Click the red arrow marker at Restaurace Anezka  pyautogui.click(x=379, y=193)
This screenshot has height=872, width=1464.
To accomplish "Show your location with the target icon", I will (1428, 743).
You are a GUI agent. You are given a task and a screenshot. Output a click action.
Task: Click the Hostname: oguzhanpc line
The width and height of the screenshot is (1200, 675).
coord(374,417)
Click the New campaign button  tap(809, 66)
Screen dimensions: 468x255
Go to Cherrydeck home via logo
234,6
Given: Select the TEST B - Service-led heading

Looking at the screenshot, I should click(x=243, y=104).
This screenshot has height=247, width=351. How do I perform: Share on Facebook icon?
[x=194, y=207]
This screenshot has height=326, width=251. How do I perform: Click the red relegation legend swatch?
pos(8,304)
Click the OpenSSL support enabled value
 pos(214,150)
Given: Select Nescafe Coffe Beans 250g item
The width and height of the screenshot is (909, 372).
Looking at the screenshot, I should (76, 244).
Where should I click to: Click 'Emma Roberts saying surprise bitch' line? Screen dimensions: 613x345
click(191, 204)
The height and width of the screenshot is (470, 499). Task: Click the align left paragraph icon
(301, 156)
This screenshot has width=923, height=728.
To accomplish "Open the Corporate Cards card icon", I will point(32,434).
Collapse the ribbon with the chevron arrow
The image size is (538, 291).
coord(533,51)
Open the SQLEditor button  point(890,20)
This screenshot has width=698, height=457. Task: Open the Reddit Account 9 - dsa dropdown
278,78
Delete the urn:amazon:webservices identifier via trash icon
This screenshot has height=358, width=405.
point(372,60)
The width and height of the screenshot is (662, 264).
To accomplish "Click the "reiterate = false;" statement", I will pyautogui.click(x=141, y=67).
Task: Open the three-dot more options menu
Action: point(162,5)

++++++++++++++++++++

Return exactly the lines of the listing that run from the one containing "Open the SQLEditor" through the last, and no others.

• RESPONSE:
Open the SQLEditor button  point(890,20)
This screenshot has width=698, height=457. Task: Open the Reddit Account 9 - dsa dropdown
278,78
Delete the urn:amazon:webservices identifier via trash icon
This screenshot has height=358, width=405.
point(372,60)
The width and height of the screenshot is (662, 264).
To accomplish "Click the "reiterate = false;" statement", I will pyautogui.click(x=141, y=67).
Task: Open the three-dot more options menu
Action: point(162,5)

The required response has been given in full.